- **Action item**
Find the lines below that contain the word "folder" and count them. Only the number should be given.

[Collection entries]
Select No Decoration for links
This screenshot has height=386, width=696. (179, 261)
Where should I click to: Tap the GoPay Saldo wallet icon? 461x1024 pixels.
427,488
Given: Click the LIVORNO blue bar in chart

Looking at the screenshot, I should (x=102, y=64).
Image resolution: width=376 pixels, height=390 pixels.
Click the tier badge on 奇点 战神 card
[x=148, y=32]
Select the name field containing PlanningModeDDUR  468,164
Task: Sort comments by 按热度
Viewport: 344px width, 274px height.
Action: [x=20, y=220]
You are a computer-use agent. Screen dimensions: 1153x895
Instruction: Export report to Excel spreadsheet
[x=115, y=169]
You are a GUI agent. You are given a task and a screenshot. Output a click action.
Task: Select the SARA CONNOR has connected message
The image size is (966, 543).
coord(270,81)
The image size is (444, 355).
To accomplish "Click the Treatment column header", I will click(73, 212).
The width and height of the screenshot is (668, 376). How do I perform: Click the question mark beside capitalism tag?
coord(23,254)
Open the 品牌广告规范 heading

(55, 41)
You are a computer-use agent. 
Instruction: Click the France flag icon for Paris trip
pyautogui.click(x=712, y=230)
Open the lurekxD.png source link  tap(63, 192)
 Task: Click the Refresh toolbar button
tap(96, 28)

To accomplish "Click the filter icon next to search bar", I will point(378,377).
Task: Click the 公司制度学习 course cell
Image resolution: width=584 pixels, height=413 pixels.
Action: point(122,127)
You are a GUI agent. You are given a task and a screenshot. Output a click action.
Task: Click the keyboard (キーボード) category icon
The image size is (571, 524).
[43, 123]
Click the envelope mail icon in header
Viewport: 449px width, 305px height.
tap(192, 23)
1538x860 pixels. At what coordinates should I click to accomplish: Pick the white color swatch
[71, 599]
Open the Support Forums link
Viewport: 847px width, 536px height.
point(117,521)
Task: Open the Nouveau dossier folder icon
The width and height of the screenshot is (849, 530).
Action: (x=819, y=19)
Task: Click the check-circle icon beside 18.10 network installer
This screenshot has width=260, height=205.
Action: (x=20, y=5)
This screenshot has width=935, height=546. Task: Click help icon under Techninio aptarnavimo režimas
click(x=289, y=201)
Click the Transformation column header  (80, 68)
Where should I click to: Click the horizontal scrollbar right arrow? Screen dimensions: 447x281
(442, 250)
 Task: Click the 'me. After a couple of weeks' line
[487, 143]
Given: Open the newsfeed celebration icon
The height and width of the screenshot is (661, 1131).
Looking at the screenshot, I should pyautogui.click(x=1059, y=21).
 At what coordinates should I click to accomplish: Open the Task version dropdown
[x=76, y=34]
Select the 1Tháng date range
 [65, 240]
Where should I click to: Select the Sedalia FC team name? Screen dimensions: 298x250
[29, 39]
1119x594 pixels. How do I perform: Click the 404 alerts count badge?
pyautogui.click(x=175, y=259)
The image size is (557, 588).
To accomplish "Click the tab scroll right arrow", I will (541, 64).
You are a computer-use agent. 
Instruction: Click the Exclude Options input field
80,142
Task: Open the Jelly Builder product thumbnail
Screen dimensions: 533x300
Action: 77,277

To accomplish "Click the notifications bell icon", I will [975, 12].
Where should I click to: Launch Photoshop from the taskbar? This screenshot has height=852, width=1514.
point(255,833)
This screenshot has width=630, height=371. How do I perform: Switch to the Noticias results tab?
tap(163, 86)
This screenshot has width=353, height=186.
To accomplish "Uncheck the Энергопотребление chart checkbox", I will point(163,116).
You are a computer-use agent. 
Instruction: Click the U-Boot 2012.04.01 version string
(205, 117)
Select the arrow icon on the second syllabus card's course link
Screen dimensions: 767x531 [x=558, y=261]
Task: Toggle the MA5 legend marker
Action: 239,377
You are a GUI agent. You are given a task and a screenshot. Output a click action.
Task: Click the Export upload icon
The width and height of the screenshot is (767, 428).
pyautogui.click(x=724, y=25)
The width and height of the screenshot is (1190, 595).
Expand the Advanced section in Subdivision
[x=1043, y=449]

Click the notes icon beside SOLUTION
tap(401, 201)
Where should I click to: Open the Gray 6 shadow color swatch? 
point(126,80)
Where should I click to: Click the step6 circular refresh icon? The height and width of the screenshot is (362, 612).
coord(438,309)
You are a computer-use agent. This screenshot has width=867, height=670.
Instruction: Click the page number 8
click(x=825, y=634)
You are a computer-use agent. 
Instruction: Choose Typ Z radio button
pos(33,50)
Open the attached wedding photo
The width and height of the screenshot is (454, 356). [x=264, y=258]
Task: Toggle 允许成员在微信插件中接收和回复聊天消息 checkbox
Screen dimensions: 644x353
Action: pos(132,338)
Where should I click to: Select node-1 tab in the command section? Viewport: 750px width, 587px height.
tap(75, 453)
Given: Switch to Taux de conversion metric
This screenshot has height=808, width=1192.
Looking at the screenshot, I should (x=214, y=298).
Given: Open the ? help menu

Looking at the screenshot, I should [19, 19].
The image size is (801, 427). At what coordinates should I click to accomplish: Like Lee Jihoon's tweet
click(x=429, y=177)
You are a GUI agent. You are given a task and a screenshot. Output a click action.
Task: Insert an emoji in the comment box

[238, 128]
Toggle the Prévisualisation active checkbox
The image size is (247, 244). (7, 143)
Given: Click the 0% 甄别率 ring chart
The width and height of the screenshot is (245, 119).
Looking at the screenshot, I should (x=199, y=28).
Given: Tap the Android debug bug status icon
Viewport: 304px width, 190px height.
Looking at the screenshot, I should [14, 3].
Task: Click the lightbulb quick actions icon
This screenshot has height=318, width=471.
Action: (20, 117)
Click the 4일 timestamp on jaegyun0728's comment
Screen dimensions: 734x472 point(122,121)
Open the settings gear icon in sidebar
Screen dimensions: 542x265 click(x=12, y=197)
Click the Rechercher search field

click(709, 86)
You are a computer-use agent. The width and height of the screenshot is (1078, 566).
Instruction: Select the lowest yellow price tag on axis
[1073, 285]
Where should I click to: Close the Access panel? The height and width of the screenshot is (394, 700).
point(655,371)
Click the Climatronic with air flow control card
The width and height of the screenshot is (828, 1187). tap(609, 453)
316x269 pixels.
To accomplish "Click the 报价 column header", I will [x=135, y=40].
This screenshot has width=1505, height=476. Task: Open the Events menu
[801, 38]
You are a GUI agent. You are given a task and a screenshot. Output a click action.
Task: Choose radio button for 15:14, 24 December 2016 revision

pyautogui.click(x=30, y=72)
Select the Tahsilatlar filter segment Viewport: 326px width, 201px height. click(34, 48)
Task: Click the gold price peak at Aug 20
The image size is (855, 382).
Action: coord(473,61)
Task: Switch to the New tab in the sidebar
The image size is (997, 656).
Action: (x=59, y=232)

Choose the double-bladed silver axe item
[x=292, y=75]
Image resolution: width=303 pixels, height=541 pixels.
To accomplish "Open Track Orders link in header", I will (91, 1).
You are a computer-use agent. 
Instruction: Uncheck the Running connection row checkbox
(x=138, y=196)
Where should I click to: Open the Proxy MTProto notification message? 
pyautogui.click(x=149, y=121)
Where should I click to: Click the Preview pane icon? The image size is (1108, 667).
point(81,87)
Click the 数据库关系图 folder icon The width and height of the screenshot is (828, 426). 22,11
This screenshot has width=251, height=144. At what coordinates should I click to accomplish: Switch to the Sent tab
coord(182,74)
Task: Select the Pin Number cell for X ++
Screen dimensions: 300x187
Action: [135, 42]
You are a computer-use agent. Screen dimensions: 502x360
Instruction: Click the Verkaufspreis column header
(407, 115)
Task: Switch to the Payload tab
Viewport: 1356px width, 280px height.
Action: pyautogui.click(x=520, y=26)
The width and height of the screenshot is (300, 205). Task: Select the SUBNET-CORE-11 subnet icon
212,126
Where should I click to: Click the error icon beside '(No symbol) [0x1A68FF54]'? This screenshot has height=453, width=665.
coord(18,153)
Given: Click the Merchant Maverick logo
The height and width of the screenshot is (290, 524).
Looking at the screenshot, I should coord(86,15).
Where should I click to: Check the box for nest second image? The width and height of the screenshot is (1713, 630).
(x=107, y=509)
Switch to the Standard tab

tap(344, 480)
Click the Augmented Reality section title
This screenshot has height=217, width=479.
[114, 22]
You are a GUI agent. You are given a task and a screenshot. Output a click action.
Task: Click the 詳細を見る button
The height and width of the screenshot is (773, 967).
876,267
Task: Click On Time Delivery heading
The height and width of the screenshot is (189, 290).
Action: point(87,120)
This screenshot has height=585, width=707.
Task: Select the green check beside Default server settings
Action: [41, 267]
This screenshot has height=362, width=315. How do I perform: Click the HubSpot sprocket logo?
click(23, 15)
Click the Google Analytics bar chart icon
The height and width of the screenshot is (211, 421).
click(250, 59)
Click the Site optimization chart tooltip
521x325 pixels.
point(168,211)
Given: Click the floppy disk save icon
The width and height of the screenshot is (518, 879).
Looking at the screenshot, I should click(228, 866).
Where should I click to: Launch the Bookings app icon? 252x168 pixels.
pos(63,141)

- **Exercise output**
2